For me, there are quite a few parallels with the 1963 Kennedy assassination. Like many people I first got interested in it when watching the film JFK. It’s a highly enjoyable movie, and part of the entertainment value is not just that it portrays a conspiracy, it piles on strands of all kinds of different conspiracy theories, misinformation and wild speculation.
What seems to matter most in the film – and in the minds of many people – is not the truth of what actually happened but the fact there ‘had to be’ a conspiracy. Any conspiracy.
Of course, a conspiracy is much more entertaining. It fits with a desire to see those in positions of power humbled. It’s exciting – especially if we get to play armchair detective and believe we uncover ‘evidence’ others have overlooked.

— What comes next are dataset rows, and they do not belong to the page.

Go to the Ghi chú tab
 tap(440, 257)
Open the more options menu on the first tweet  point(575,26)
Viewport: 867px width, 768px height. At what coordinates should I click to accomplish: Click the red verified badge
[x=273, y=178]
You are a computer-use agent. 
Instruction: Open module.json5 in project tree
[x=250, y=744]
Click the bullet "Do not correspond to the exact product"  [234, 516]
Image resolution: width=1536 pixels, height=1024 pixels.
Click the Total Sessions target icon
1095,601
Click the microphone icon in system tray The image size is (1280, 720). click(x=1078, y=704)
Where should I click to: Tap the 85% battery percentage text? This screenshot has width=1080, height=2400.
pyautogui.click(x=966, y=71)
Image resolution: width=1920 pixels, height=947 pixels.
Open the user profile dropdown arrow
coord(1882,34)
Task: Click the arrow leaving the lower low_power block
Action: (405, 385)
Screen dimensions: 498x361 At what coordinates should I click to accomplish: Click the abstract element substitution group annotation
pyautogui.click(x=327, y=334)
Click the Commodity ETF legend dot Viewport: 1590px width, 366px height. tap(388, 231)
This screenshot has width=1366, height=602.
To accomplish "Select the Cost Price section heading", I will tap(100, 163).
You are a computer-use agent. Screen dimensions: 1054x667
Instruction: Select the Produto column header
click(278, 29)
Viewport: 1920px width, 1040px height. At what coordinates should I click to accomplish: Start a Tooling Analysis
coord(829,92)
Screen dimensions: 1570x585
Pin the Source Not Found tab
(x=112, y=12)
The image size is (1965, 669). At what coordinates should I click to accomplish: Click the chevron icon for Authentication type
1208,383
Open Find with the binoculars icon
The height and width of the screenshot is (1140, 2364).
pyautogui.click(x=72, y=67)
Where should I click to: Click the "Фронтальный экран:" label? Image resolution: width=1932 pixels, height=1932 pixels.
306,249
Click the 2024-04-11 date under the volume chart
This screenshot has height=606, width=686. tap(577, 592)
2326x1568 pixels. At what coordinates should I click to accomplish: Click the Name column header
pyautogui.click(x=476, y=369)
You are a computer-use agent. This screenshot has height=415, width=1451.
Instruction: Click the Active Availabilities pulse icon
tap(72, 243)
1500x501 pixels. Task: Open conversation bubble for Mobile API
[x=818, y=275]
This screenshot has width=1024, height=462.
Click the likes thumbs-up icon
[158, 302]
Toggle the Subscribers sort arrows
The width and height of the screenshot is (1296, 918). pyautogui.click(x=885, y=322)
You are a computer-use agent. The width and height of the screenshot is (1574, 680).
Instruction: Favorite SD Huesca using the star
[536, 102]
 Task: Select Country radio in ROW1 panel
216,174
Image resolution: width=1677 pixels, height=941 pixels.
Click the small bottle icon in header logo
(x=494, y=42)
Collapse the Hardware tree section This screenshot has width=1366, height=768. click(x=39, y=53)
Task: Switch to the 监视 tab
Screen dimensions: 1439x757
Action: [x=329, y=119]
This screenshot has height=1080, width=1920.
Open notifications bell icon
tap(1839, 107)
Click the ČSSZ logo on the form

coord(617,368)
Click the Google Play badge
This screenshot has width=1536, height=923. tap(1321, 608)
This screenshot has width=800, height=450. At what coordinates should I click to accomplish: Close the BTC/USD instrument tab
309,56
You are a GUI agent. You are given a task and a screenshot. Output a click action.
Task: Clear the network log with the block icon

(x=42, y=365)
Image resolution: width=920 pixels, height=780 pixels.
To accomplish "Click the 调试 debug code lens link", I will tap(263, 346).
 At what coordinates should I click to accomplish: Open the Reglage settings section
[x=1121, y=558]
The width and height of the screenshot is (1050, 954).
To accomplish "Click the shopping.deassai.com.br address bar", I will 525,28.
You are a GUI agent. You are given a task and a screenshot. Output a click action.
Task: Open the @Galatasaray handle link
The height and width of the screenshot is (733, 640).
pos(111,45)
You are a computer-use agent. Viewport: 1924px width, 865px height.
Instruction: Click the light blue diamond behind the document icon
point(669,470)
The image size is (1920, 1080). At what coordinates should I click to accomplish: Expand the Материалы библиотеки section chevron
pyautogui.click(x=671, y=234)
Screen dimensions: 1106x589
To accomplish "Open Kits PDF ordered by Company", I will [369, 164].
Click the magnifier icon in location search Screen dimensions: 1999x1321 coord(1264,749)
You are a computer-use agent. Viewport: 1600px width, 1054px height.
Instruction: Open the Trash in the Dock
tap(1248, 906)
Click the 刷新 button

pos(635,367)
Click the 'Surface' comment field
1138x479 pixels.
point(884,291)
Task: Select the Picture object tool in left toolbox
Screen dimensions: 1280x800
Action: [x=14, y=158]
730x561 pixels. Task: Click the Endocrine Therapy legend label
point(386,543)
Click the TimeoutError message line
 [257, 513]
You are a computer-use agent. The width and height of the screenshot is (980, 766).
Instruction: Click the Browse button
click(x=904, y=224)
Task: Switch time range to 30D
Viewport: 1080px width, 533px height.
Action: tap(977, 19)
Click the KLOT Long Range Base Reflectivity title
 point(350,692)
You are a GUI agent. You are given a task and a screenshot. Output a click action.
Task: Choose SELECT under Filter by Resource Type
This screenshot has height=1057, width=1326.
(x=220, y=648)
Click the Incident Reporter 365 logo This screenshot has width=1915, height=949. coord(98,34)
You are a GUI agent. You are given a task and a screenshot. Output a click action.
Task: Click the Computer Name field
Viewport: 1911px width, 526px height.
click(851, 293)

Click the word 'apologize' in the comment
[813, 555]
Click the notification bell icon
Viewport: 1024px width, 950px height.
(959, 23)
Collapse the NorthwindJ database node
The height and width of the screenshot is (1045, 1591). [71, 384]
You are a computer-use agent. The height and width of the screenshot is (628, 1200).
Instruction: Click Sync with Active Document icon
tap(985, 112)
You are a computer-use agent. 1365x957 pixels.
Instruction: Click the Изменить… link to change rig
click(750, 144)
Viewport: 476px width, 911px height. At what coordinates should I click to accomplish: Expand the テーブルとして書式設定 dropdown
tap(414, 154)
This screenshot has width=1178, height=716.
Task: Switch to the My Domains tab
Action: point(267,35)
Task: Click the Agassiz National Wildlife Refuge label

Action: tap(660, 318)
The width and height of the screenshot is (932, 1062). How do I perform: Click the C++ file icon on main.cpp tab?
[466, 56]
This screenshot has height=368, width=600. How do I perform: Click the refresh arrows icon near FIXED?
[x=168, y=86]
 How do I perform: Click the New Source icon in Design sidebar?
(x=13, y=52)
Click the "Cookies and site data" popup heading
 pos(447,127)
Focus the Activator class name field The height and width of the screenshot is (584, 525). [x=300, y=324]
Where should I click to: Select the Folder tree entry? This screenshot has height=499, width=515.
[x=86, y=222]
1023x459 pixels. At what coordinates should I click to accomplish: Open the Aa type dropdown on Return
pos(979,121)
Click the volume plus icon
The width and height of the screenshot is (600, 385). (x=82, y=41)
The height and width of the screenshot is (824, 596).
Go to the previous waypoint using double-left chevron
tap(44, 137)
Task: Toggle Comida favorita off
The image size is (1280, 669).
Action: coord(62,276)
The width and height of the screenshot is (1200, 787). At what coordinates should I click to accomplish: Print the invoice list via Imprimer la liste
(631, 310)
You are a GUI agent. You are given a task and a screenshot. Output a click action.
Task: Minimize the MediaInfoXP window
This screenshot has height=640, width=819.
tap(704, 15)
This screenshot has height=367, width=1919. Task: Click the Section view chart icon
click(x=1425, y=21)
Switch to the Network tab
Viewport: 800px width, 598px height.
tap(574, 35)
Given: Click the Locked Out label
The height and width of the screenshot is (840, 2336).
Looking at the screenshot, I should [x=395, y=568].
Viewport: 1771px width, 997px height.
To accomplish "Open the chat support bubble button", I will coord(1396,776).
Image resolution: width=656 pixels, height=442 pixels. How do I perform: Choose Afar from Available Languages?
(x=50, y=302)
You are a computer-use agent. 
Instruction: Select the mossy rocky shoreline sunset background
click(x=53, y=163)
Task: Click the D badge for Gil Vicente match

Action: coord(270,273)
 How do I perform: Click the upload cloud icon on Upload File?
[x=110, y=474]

Over 2,000 books have been written, nearly all of them positing some kind of conspiracy. According to an article recently published by Vincent Bugliosi, a total of 42 groups, 82 assassins and 214 people have been accused of being responsible for the death of JFK. If not all, then the vast majority of them must be wrong – all those seemingly convincing details in the books coincidental or irrelevant at best, if not highly speculative, ridiculous or fabricated. A look at the Amazon reviews shows that as with the film, what matters to most readers is that there was some kind of a conspiracy. Does one theory suddenly look wobbly when actual evidence or common sense is applied? Never mind – try another book, pick another conspiracy!
A great man just could not have been felled by a single assassin. Just as an ordinary girl couldn’t have been killed by her erstwhile friend in a drug-ridden vicious group assault.
Just as with the Italian proceedings, there’s an official written finding for the JFK assassination – the Warren Report. Incomplete and boring though it may be, it still managed to get the key facts right. Like the Kercher case, there’s more than enough evidence for a conviction. As with the Kercher case, there was a flawed official review some time later. Based on a single piece of ‘evidence’, later widely discredited, it found a conspiracy likely.
It’s all available to read online. But if all that sounds like a lot of official reports to wade through, you’d be right. However if you want them laid out in a more user-friendly fashion, with a look at all the key evidence, plus some common-sense conclusions, then I can recommend two sites:
For JFK, there’s Professor John McAdams’ Kennedy Assassination website
For the Meredith Kercher case, see the Murder of Meredith Kercher Wiki
Then, when Knox and Sollecito have their appeals dismissed in ten days or so, it’ll be easy to see why. Easier too, to take a lot of the inevitable outcry from certain quarters with a very large pinch of salt.
And as the pair face re-arrest or start a life on the run, while their accomplice, who sensibly opted for a fast track trial which gave him a reduced sentence, looks forward to freedom soon, perhaps they’ll reflect on what could have been. What they and their supporters might have said, read – and written – differently.